Ghana Gold Medal 1973; MRCS 1937; FRCS 1950; MB ChB Liverpool 1936; DLO 1952; LRCP 1937.

Born
12 July 1912
Rugby
Died
30 September 1980
Occupation
ENT surgeon

Details

John David was born on 12 July 1912 in Rugby. He was the first son of the Rev Albert Augustus David, DD, who was headmaster of Rugby School and later Bishop of Liverpool, and of Edith Mary Miles whose father had been a civil engineer in Jaipur, India. John was educated at Rugby School and graduated from Liverpool University in 1936 with distinction in forensic medicine. He held resident appointments at Liverpool Royal Infirmary and the Royal Northern Hospital, London, and was especially indebted to Sir Robert Kelly at the former institution and to Hamilton Bailey, Sir Lancelot Barrington Ward and Kenneth Walker in London.
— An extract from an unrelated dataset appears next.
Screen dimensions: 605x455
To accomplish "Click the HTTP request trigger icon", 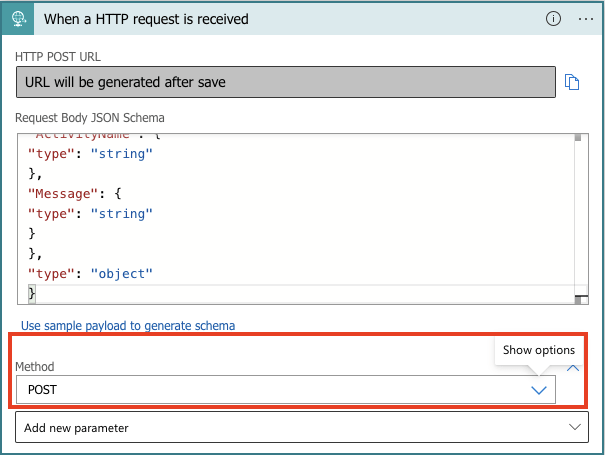I will 20,19.

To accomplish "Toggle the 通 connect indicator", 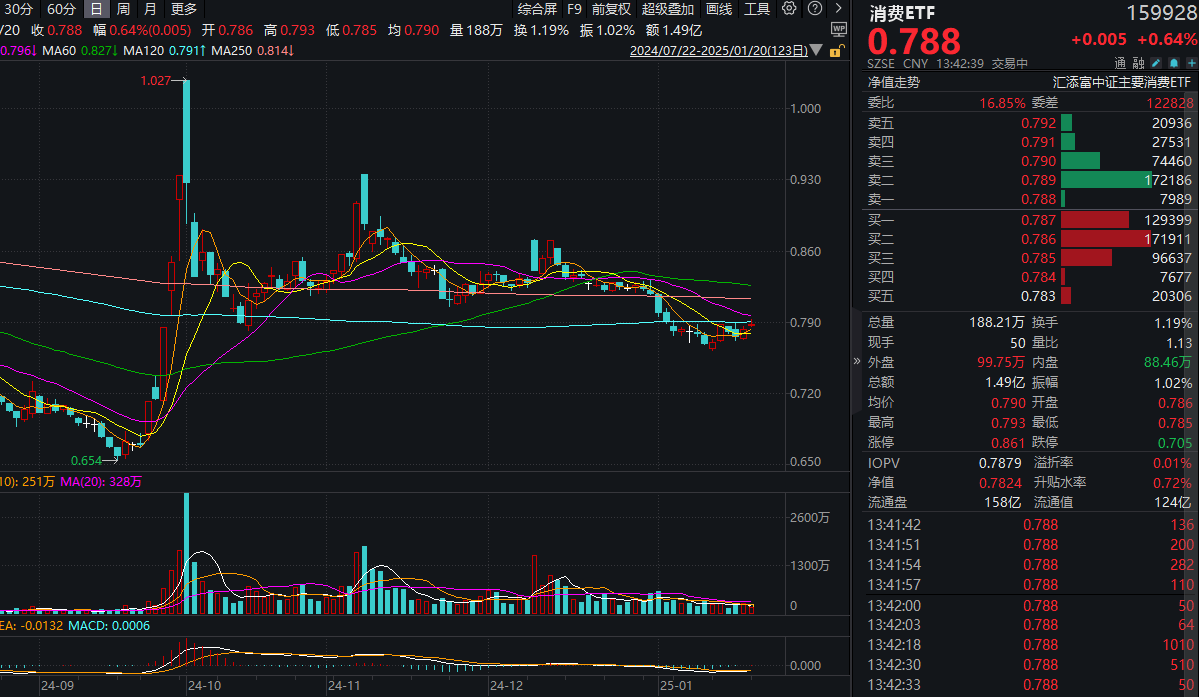I will point(1121,62).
He was appointed to the Indian Medical Service in the second world war serving as a full surgical specialist in the Middle East and with the 4th Indian Division and retiring as a War Substantive Major.

He then worked at the Postgraduate Medical School at Hammersmith and the Royal Masonic Hospital until 1949. After passing the general FRCS examination he became clinical assistant in aural surgery at the London Hospital and later registrar at the Royal National ENT Hospital, the Whittington and Charing Cross Hospitals. After applying for the colonial service he was appointed to the Gold Coast in 1954 to take charge of the first specialist ENT department there, and continued in that appointment until his death. His devoted service to the people of Ghana was recognised by the award of the Ghana Gold Medal in 1973.

A member of the BMA for many years, David took a keen interest in the formation of the Ghana Medical Association and was for some time its treasurer. He was also a foundation member of the West African College of Surgeons and served on its faculty of otolaryngology and ophthalmology. He made it possible for young Ghanaians to go abroad to train in ENT work. He undertook much plastic surgery on patients with cancrum oris, especially children, and showed great concern for their well-being. Despite a lifelong stammer he was a good and entertaining lecturer. Though his special interests were in Africa and its art, dance and sculpture, he spent most of his vacations on the Isle of Harris in the outer Hebrides where he liked to restore ancient buildings. He was also interested in plant cultivation. He wrote a number of papers including a notable one with Denis Burkitt.

John David will always be remembered by the people of Ghana and he was much loved by his patients, especially the children. He never married and when he died on 30 September 1980, he was survived by his mother, a sister and two brothers.

Sources used to compile this entry: [Brit med J 1980, 280, 489].